* TEXTE DE LA PAGE:
/---

Je pose le décor : tournage d'un film d'action indatable au carbone 14. Scène de poursuite. Pour l'ouvrir, le karatéka torse nu bourré d'abdos donne un grand coup de pied dans la porte. Plusieurs options :
1- son pied traverse la porte en carton. Faute de moyens, on garde la prise, et le comédien qui, lui, ne manque pas de ressources, fait bien ce qu'il peut pour que ça ait l'air vrai...
2- la porte s'ouvre, mais la secousse manque de faire effondrer toute la façade du décor, et se referme aussi violemment qu'elle s'est ouverte.
3- la porte n'était pas fermée à clé, mais ça on n'en saura jamais rien, parce qu'il n'a même pas vérifié, ça fait mieux de défoncer une porte, au cinéma.
4- pour les films de luxe où tout est bien calé, ça passe...

\---

* TRAVAIL DEMANDÉ: Recopiez le passage du texte de la page qui va de « 2- la porte » à « porte, au cinéma. ». Les items ci-dessous forment un matériau à part, indépendant du texte de la page.

* DONNÉES FOURNIES:
/---

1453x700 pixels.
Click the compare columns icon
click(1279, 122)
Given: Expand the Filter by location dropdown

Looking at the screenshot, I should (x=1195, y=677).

\---
/---

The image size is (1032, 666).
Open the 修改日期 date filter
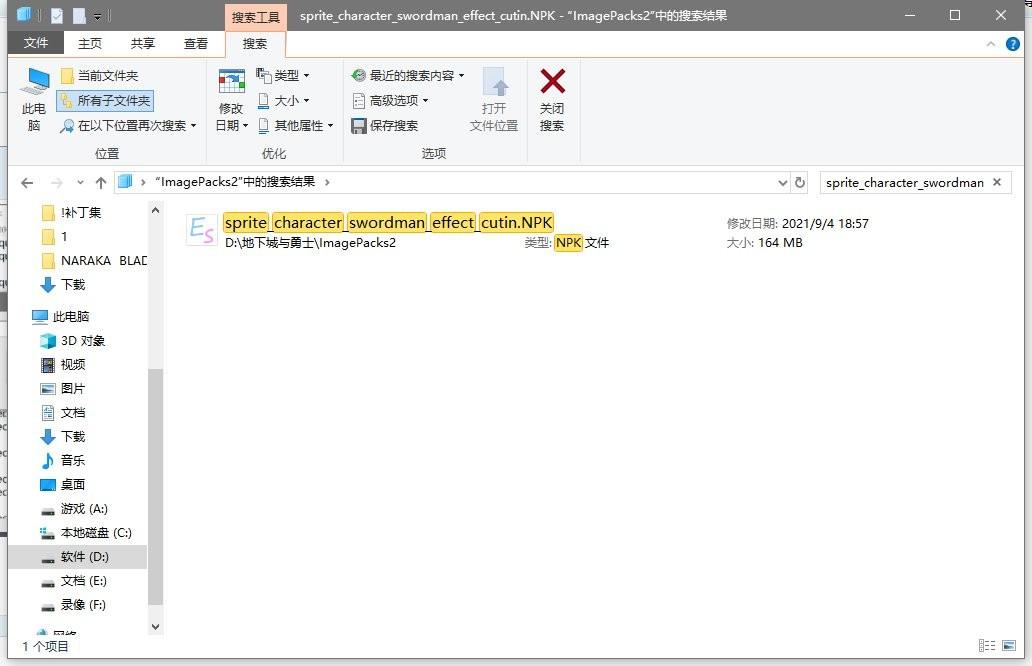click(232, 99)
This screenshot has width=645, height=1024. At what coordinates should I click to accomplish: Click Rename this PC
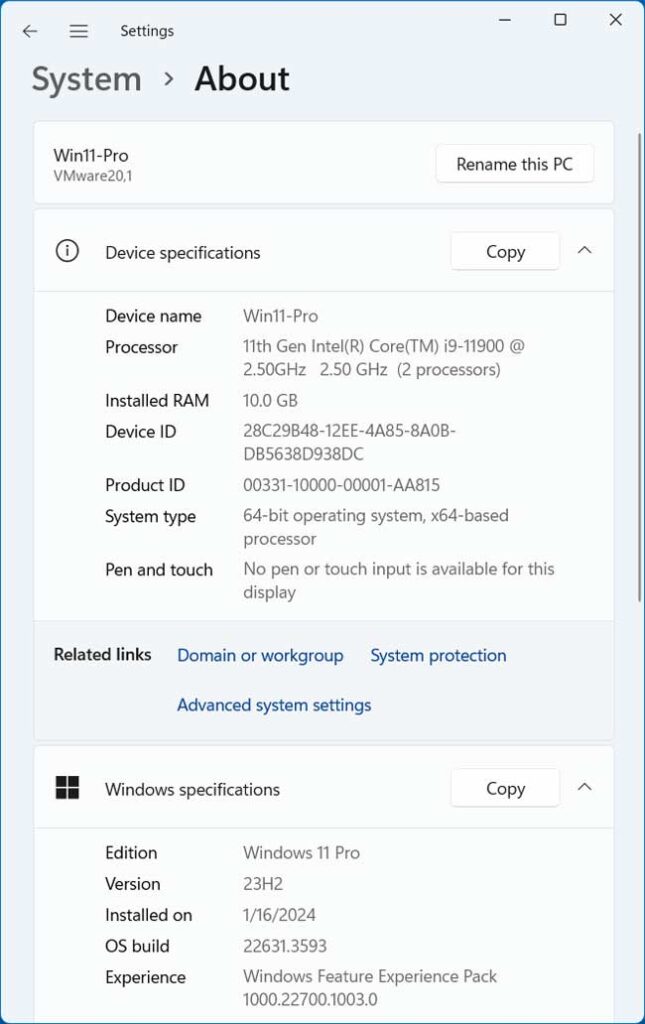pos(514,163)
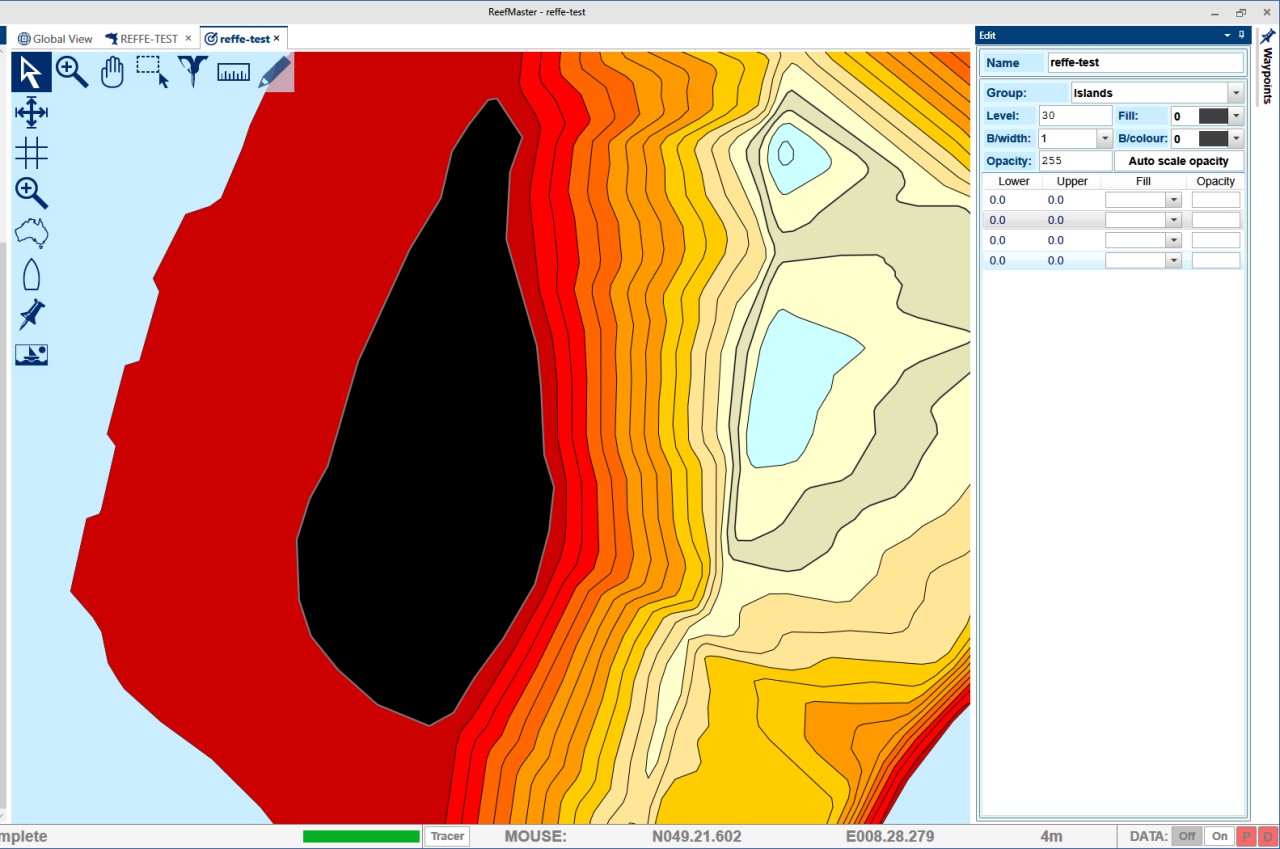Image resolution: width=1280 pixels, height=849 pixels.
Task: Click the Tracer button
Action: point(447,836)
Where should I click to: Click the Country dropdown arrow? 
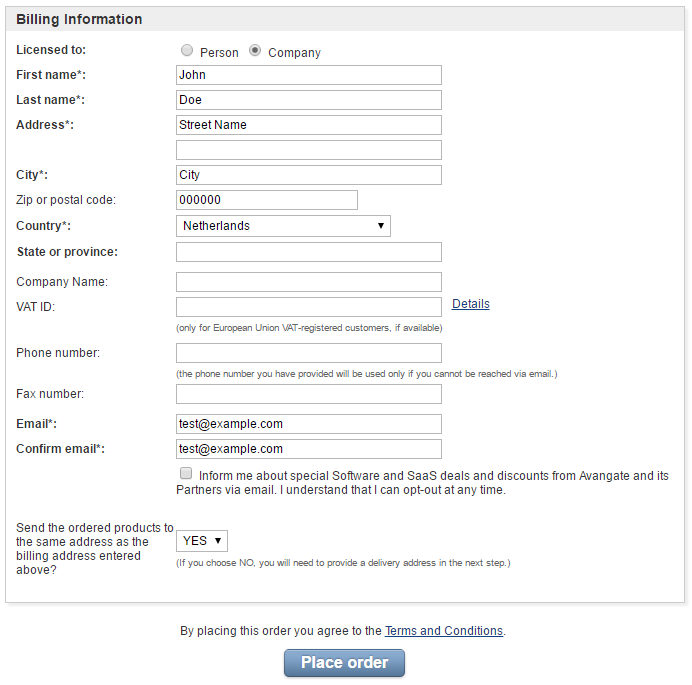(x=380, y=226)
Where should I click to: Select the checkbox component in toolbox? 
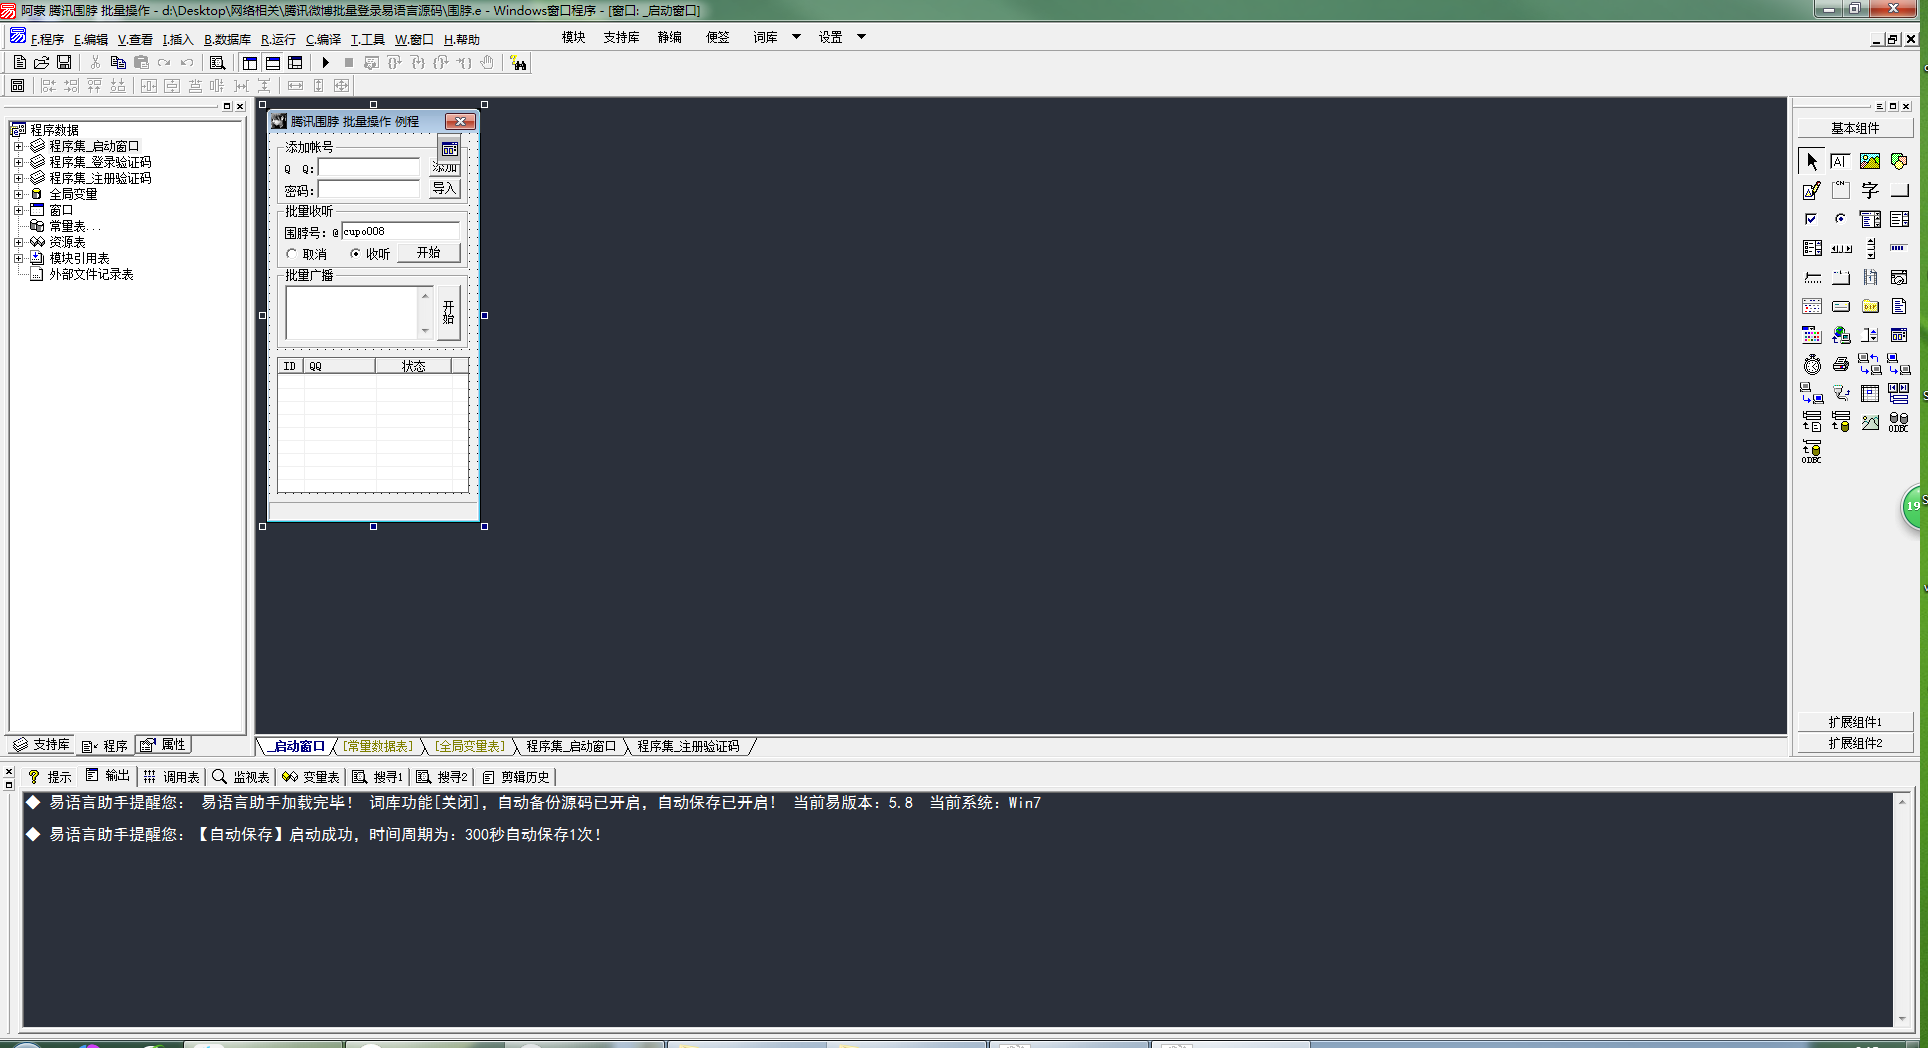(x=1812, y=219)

\---

* RÉPONSE:
2- la porte s'ouvre, mais la secousse manque de faire effondrer toute la façade du décor, et se referme aussi violemment qu'elle s'est ouverte.
3- la porte n'était pas fermée à clé, mais ça on n'en saura jamais rien, parce qu'il n'a même pas vérifié, ça fait mieux de défoncer une porte, au cinéma.